Makkah remained Saudi Arabia's strongest-performing hotel market in early 2026, with the hospitality sectors of both holy cities proving resilient despite regional travel disruptions, according to a new report from the consultancy Knight Frank.
The firm's Saudi Hospitality and Religious Tourism Report, released this week, found that demand in Makkah and Madinah held firm during the first four months of the year. The findings come as the Kingdom pushes to make religious tourism a central pillar of its Vision 2030 economic strategy.
Strong Hotel Performance in the Holy Cities
Makkah recorded average daily room rates of SR775, around $209, during the first four months of 2026. Annual revenue per available room in the city grew 4.7 percent, keeping it ahead of every other hotel market in the Kingdom.
Madinah also held up well. Hotel occupancy in the city of the Prophet's Mosque averaged 76 percent, while room rates rose 2.7 percent year on year.
The picture elsewhere was more mixed. Riyadh saw softer conditions as new supply entered the market and business travel slowed amid regional tensions. According to Knight Frank, occupancy in the capital fell 17.9 percent year on year to 49.3 percent, and revenue per available room declined 18.3 percent. The contrast underlines how pilgrimage demand insulates the holy cities from wider swings in the travel market.
A Building Boom for Pilgrims
The Kingdom is investing heavily in hotels, transport, and real estate to handle rising pilgrim numbers. Knight Frank said more than 105,225 hotel rooms are currently under construction or in advanced planning across Saudi Arabia.
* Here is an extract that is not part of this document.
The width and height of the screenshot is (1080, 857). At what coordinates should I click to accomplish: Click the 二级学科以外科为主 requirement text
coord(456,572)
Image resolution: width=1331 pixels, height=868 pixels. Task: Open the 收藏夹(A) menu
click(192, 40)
That pipeline would lift total hotel inventory from 176,260 rooms to more than 281,500 by 2030.
More than 218,000 hotel rooms, branded residences, and serviced apartments are planned across major developments in Makkah and Madinah. These include Rua Al Haram, Rua Al Madinah, and Dar Al Hijrah Pilgrim City, as well as Knowledge Economic City, Masar Makkah, and Thakher Makkah.
"The Holy Cities have long benefited from strong underlying demand, but recent regulatory reforms are creating new opportunities for international investors to participate in their long-term growth story," said Amar Hussain, associate partner for research in the Middle East and North Africa at Knight Frank.
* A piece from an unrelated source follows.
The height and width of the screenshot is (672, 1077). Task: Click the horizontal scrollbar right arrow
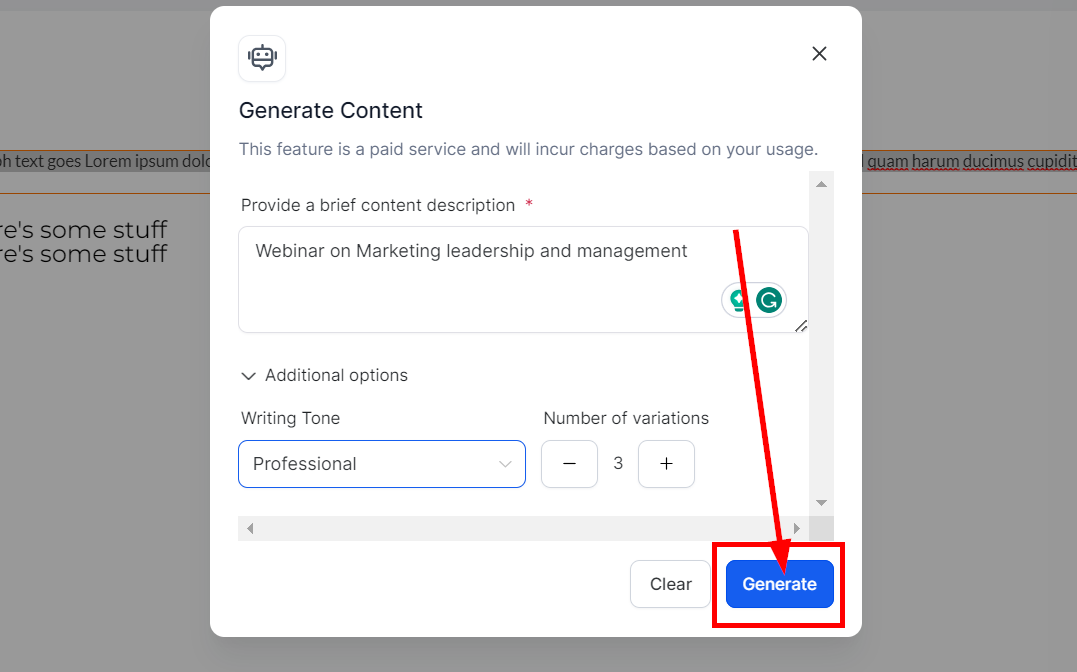tap(797, 528)
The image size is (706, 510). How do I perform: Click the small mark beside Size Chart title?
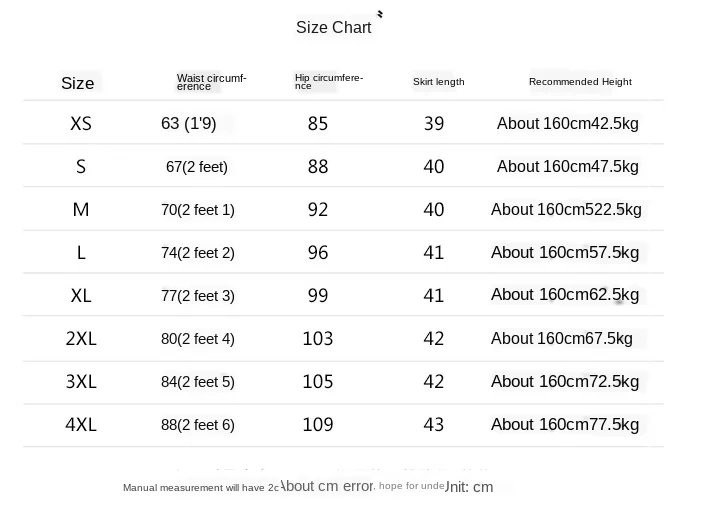380,14
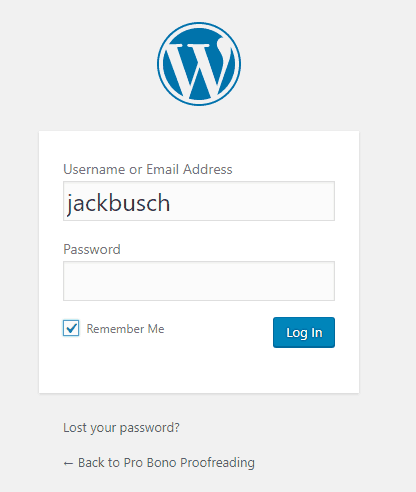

Pilgrim Numbers and Tourism Growth
Religious tourism continues to drive much of the activity. The report found that 1.71 million pilgrims performed Hajj in 2026, up 2.2 percent on the previous year, with arrivals from 165 countries. International pilgrims accounted for around 1.55 million of that total. Indonesia, Pakistan, India, Bangladesh, and Nigeria remained the largest source markets.
Across the wider economy, Saudi Arabia welcomed 37.2 million domestic and international visitors during the first quarter of 2026, with visitor spending reaching SR82.7 billion. Domestic tourism led the way, with visitor numbers rising 16 percent year on year to 28.9 million.
The travel and tourism sector contributed $178 billion to the Kingdom's gross domestic product in 2025, about 46 percent of the entire Middle East tourism economy. Tourism GDP expanded 7.4 percent over the year, outpacing both the regional average of 5.3 percent and the global average of 4.1 percent.
What It Means for Pilgrims
For those planning Hajj or Umrah, the report points to more rooms and more choice in the years ahead, as the Kingdom works toward its goal of welcoming 30 million Hajj and Umrah pilgrims annually by 2030. Faisal Durrani, head of MENA research at Knight Frank, noted that more than half of the future hotel pipeline is concentrated in luxury and upper-upscale properties.
That concentration carries a practical lesson for budget-conscious pilgrims. Mid-range and economy rooms near the Haram remain in high demand, so booking accommodation early continues to be the safest way to secure a fair price. Pilgrims should compare options across the new developments as they open and confirm bookings through official channels well ahead of their travel dates.